- Book: Marzahn, Mon Amour
- Location: Marzahn
- Author: Jo Heinrich (Translator), Katja Oskamp
You may have been to Berlin, maybe more than once, but it is highly unlikely that you will ever have been to the prefab quarter of Marzahn. It is unprepossessing, a visual legacy of communist architecture for the masses – it begs the question: why would you want to visit a grey, depressing suburb that has nothing – seemingly – going for it. But the author disabuses the reader of preconceptions associated with this forgotten suburb and gives it a voice through her characters. It may well be defined by its concrete blocks but the people give it life.
Life and characters are observed through the perceptive lens of a chiropodist, an erstwhile writer who struggled to make a career in that field. She has now retrained and is working in a salon with a couple of other women and offers a holistic and caring service to her clients. There is a lot of inevitable detail about feet, the disfigurements and callouses, hard skin and yellowing toe nails, and, yes, it is slightly disturbing and distasteful but it is gruesomely and fascinatingly interesting.
The author has chosen a diverse cast of characters with whom she bonds. Many came to Marzahn in the days of the GDR, as it offered them affordable and reasonably comfortable housing, and then they just stayed on, continuing with their lives. The Wall came down in 1989 and many remained in situ rather than moving to the more fashionable western areas, they adjusted, found new work and continued with their own individual stories. There is love, hardship and the full gamut of human experience, all making this a very enjoyable read.

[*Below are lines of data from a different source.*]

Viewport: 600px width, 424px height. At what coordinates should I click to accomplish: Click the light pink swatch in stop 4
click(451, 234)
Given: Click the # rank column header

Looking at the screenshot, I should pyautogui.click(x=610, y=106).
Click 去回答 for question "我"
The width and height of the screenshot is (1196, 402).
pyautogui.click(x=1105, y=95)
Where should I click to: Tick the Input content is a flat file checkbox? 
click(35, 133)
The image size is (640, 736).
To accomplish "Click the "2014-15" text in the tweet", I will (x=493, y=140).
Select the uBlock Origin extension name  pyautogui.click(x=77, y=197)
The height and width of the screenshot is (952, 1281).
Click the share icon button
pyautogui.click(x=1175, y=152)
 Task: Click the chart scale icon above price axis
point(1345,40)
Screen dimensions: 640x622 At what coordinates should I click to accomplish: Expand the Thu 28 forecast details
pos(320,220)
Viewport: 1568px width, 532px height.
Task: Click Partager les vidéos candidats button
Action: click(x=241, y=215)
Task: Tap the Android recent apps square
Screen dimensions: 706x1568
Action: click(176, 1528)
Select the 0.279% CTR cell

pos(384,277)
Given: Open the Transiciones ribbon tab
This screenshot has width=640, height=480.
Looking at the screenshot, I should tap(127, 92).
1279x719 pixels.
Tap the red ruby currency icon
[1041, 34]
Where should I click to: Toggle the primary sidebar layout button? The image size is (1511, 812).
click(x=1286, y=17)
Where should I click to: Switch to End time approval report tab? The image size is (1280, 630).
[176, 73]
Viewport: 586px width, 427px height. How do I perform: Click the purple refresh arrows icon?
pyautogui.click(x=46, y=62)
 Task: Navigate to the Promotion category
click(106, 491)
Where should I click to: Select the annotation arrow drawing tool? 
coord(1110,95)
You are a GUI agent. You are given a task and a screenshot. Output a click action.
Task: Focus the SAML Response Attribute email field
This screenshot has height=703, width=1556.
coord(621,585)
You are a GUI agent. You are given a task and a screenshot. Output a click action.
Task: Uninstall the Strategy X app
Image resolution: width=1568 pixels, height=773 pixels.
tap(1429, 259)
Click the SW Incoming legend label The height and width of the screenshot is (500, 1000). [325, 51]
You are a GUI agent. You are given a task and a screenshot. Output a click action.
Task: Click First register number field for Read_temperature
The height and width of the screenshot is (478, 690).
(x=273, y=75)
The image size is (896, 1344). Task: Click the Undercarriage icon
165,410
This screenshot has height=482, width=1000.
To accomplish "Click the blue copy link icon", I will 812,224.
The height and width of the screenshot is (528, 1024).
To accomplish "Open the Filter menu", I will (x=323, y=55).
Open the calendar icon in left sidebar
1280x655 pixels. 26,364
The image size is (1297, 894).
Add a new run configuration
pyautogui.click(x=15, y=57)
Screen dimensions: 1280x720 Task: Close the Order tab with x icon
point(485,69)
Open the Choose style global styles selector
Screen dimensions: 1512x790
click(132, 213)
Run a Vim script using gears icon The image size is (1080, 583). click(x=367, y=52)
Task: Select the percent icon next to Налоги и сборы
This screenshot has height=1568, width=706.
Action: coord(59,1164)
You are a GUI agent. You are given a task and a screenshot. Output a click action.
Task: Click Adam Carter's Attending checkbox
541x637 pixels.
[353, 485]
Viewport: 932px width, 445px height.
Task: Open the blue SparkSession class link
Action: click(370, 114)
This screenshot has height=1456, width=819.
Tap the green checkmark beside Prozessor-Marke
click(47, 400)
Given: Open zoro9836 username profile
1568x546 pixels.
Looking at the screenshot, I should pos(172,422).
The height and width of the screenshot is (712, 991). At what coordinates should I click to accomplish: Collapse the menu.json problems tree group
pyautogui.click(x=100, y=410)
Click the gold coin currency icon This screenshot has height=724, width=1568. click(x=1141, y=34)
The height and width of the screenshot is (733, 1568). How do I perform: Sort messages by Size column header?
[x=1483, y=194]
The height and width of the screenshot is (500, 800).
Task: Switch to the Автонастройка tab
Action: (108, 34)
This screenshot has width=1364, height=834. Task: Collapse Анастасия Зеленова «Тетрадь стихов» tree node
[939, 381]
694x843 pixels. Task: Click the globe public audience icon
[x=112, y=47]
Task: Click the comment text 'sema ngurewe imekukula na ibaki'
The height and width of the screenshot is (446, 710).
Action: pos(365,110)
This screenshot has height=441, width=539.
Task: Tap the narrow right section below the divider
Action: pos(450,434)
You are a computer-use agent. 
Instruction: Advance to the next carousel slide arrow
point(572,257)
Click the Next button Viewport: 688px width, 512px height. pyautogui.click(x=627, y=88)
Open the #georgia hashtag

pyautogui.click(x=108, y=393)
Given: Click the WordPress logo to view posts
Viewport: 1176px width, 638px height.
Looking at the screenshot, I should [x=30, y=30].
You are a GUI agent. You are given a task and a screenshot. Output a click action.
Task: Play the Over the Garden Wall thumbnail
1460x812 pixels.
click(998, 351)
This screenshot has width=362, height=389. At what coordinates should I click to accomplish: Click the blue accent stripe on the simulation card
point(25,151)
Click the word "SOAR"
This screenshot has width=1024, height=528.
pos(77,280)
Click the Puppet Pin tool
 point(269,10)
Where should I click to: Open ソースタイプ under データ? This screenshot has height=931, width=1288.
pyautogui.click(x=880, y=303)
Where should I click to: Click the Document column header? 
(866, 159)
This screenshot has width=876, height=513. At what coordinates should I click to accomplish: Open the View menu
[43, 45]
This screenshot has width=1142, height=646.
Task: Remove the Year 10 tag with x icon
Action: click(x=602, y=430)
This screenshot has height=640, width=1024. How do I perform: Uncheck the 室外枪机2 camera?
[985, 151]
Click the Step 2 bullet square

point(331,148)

You might dismiss Marzahn (technically Marzahn-Hellersdorf). This may not be your first choice when it comes to choosing a book set in Berlin, but I think you would be missing out on several levels. Great writing, a good translation and a real feel for people and place. Ever heard of the Skywalk/ No, neither had I but on my next visit to the city, I shall look it up. Fancy some thermal baths for the day? Hop on the train from Ostbahnhof and head to Bad Saarow in Brandenburg, the destination for a work’s outing. You also discover a little of the history and that at one point, it was the dumping ground for effluent from other quarters in Berlin.
This is a surprisingly charming read and if you like Berlin and want to get to know it at the next level. then I recommend you pick up this novel. This is terrific way of seeing Marzahn and its inhabitants through the eyes of this author.